Icelandic international Sara Bjork Gunnarsdottir recently criticized tournament organizers’ decision to use the Manchester City Academy Stadium, which has a capacity of less than 5,000, and, while that decision has since been defended, Toone admits she can see the positives.
“It just shows how much the women’s game has grown that we want to sell out bigger stadiums.
“We’ve done really well in our group games to sell out our stadiums and hopefully they can do the same in that stadium. I’m sure there will still be loads of fans watching and supporting.”
She also spoke about the importance of grassroots football and the part it played in her rise to the Barclays Women’s Super League.

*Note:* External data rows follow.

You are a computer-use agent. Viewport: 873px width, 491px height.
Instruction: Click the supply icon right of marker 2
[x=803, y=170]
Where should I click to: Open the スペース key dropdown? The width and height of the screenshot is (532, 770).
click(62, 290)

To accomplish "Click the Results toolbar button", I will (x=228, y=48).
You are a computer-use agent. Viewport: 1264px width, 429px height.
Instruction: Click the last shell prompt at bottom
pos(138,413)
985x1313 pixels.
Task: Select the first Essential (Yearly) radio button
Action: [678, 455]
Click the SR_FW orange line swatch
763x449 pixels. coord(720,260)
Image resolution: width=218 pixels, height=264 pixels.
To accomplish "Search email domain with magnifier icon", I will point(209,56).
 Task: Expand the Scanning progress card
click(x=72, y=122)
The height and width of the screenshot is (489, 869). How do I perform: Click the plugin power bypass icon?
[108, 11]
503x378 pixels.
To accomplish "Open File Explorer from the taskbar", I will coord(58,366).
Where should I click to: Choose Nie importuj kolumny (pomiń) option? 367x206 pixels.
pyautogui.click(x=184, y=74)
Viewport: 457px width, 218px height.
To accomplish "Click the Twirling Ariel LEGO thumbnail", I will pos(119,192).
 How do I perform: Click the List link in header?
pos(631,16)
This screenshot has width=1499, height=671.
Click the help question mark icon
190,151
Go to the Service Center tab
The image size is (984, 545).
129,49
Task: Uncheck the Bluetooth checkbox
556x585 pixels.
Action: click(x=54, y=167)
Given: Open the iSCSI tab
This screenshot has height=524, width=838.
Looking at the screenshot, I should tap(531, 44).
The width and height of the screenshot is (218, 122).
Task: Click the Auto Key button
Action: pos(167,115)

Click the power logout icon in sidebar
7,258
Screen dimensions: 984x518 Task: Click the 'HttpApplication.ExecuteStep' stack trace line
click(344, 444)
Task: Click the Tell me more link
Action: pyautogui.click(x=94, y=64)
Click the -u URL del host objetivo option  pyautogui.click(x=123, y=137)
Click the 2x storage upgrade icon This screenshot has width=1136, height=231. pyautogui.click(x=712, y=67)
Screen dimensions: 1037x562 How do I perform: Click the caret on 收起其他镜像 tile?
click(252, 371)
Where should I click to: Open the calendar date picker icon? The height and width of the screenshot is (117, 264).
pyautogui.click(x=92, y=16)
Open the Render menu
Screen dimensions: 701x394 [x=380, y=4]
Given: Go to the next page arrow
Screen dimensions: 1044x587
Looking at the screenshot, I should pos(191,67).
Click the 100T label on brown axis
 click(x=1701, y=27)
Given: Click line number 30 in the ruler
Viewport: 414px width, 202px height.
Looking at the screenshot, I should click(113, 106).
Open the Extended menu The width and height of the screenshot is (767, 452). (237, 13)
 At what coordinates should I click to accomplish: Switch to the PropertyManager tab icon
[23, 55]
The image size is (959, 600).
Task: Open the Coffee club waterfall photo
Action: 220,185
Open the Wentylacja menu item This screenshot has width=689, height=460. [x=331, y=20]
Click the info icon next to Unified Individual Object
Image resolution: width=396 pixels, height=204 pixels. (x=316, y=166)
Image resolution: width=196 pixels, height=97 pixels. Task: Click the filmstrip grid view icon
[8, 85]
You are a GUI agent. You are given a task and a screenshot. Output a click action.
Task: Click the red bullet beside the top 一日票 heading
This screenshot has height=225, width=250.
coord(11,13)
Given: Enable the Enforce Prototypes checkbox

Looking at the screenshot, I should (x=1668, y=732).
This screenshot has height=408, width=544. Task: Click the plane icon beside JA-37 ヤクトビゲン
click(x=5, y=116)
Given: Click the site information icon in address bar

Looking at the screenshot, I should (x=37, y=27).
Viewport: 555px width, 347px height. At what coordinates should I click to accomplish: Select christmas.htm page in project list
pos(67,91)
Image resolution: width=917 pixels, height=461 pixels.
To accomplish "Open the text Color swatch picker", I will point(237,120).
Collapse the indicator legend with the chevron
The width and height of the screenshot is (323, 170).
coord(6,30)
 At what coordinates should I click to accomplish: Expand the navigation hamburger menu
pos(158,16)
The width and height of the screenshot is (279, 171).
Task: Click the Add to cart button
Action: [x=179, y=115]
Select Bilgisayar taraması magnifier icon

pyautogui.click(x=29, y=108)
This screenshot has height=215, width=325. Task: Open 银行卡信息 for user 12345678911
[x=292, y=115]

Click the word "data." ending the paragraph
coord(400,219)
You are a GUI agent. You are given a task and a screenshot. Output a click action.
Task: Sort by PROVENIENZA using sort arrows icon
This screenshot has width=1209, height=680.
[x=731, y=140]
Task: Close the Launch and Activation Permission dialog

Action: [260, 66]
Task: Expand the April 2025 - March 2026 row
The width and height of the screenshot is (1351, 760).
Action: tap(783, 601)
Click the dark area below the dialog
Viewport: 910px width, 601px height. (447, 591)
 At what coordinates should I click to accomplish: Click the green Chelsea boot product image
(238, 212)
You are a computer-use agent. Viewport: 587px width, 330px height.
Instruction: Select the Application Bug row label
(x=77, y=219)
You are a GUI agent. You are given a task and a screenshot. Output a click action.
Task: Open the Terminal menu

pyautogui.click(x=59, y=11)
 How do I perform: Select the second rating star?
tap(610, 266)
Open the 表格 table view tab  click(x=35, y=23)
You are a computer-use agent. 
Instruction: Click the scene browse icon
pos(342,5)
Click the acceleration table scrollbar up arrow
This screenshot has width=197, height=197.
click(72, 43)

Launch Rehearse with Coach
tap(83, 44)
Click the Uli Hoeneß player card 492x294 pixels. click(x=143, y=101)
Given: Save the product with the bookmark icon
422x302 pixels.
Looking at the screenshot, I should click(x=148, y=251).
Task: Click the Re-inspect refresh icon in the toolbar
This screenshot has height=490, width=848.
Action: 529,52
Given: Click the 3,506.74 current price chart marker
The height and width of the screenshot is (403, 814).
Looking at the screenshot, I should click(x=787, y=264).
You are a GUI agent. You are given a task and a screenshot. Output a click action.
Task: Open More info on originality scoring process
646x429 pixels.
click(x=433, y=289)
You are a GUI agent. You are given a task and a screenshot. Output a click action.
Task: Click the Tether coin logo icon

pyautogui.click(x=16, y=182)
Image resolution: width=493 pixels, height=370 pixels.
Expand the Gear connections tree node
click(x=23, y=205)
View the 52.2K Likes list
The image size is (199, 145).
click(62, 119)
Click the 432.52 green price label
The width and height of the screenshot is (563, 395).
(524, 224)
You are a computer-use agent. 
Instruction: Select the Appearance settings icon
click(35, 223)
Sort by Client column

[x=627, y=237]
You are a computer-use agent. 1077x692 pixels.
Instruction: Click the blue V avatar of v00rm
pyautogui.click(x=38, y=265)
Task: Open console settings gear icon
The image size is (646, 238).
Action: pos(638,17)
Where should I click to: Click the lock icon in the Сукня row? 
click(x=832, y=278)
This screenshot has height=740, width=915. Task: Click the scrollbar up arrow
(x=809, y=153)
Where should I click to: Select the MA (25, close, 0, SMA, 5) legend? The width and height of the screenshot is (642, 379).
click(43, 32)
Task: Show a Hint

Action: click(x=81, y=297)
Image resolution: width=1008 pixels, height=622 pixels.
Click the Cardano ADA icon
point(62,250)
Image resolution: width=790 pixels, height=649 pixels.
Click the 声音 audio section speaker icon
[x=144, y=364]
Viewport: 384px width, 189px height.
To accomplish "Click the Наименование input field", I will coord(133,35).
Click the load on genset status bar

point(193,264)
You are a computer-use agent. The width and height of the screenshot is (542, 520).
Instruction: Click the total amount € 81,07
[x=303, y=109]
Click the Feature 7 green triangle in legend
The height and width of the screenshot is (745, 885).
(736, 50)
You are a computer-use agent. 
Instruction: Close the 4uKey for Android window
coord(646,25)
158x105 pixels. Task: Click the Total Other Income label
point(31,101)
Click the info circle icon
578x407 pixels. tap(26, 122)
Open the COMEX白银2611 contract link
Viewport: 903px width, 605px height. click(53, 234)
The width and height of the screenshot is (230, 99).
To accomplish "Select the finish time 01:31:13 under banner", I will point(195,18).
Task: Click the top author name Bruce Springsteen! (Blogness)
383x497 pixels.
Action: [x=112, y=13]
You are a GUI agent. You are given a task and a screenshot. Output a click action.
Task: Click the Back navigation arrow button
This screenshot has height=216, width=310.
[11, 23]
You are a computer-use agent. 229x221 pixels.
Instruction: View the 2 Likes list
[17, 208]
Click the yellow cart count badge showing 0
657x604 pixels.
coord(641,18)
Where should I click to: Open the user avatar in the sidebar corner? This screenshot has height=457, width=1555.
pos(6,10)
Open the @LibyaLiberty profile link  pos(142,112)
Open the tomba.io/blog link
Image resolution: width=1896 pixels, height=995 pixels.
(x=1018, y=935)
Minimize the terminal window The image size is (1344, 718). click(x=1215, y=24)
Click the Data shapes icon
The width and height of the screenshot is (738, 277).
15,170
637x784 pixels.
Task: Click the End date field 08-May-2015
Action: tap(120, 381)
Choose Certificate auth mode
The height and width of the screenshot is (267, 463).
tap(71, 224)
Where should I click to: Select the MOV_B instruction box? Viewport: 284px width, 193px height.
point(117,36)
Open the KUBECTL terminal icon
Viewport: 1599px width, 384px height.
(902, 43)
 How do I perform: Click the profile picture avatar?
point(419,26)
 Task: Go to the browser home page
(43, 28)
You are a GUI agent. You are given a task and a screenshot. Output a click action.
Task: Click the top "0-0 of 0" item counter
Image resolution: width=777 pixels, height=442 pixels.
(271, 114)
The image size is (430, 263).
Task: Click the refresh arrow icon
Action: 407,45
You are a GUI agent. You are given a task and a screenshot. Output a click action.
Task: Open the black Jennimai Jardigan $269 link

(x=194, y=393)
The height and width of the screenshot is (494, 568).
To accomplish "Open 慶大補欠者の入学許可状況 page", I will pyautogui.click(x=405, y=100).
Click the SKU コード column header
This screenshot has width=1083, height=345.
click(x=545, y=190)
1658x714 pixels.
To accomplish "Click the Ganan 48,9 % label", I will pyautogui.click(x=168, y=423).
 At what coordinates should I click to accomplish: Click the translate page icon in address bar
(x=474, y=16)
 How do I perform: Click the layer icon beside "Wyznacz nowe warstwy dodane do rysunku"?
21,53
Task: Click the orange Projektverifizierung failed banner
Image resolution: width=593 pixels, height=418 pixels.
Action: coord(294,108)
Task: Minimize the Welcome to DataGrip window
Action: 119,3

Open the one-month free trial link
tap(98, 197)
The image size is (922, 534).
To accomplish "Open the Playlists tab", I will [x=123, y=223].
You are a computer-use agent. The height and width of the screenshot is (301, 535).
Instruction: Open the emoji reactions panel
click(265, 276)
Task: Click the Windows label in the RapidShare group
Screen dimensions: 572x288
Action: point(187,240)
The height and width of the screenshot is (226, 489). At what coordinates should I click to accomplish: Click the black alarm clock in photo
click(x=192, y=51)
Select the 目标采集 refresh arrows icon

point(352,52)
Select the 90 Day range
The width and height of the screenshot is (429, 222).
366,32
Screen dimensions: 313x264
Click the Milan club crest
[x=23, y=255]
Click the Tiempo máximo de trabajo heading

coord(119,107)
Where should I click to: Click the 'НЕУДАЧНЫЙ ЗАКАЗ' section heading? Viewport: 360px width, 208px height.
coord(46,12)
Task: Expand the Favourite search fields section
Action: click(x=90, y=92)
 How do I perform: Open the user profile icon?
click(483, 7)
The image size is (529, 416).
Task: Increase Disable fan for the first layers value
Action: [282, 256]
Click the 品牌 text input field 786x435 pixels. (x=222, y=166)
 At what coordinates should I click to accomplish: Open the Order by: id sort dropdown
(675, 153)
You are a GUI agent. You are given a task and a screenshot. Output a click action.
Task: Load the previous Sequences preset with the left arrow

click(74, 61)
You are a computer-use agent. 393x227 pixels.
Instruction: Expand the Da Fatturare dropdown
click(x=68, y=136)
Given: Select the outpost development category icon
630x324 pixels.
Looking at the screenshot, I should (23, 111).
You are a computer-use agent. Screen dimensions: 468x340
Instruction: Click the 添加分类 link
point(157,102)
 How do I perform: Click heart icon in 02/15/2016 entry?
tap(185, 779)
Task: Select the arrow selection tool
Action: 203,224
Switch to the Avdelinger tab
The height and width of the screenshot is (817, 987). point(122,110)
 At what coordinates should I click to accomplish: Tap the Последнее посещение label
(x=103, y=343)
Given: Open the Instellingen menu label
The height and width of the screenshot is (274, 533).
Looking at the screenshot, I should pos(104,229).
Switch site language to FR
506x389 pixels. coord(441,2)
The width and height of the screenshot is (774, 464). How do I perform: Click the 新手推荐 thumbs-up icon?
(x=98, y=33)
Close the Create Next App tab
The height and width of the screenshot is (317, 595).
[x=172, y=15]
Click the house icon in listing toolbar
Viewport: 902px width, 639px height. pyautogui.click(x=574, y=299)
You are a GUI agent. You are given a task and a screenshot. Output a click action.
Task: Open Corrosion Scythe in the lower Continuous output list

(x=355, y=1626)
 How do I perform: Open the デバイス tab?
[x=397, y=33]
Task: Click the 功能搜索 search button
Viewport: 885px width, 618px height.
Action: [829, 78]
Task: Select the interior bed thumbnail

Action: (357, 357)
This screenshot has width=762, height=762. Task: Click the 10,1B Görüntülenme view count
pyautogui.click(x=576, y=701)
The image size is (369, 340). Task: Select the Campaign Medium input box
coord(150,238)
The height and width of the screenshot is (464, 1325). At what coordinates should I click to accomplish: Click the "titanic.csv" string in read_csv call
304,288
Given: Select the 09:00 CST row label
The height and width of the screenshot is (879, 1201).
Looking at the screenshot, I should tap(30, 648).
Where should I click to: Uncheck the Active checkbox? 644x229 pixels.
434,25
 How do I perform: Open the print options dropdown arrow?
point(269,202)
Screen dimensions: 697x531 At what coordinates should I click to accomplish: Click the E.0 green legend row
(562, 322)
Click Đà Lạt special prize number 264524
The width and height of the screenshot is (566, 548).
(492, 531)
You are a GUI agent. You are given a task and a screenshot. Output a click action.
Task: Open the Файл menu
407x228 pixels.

“Grassroots is a big part of my journey and I just want to give back. It’s so important; everyone has a different journey and it all starts at the grassroots.
“My dad used to take me down to the local football club and I used to play on the side of the pitch with my brother, my cousins, and all the lads and then I went and played for Astley & Tyldesley Girls, my local club, and I was there for a few years before I went to Manchester United. I loved every minute of it.
“My journey was different from everyone else’s but I absolutely love grassroots and it’s what got me so in love with football.”
Did she ever envisage the women’s game growing on the scale it has done over the past few years?
“No, probably not. It’s exciting to be a part of that and to keep helping the women’s game grow and be a role model to young girls now, starting off with football, because that’s something that a lot of us didn’t have when we were younger.
“It’s massive and it’s only going to get bigger.”